• Page excerpt:
⟨
Yes, I am pregnant now with a HB/BS fog baby, and I don't wan't my WH in the delivery room. He believes this child will be the rug weaver of the greatest and largest rug of all time that everything can be swept under.

He's stopped cooperating in any discussion about the affairs, or what he hasn't done to work on himself. Doesn't need someone on his case (aka - bringing up plans for getting his list done about 1x-2x a month). Doesn't need to answer to anyone.

He's angry that I don't want him in the room. I told him that I have a strict policy that anyone who has wished me dead in the last three and a half years isn't allowed in.

I'm thinking right now that WH doesn't deserve this beautiful baby, our beautiful seven year old, or me. And like you, I won't deny a relationship between father and daughter, but I foresee a lot of damage control in my future with his lack of parenting and emotional skills.
⟩
• Things to do:
• a. Update the post from "Yes, I am pregnant" to "answer to anyone.", changing "discussion" to "conversation".
• b. In the post, what policy does the writer give for who may be in the delivery room?

(Stored records)
⟨
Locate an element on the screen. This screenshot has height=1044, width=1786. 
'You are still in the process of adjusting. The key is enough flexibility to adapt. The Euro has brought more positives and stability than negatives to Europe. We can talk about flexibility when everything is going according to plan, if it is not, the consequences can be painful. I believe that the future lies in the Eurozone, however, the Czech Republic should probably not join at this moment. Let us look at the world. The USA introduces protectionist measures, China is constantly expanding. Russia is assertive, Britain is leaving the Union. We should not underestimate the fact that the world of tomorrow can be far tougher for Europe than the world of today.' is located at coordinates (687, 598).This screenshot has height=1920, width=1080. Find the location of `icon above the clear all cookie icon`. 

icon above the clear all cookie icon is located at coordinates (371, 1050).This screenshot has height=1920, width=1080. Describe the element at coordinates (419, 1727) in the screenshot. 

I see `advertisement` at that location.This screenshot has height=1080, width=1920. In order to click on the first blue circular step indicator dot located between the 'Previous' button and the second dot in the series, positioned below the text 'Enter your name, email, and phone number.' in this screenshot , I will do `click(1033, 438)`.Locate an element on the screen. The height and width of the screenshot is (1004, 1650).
⟩
• Responses in order:
• a.
Yes, I am pregnant now with a HB/BS fog baby, and I don't wan't my WH in the delivery room. He believes this child will be the rug weaver of the greatest and largest rug of all time that everything can be swept under.

He's stopped cooperating in any conversation about the affairs, or what he hasn't done to work on himself. Doesn't need someone on his case (aka - bringing up plans for getting his list done about 1x-2x a month). Doesn't need to answer to anyone.

• b. Anyone who has wished the writer dead in the last three and a half years isn't allowed in.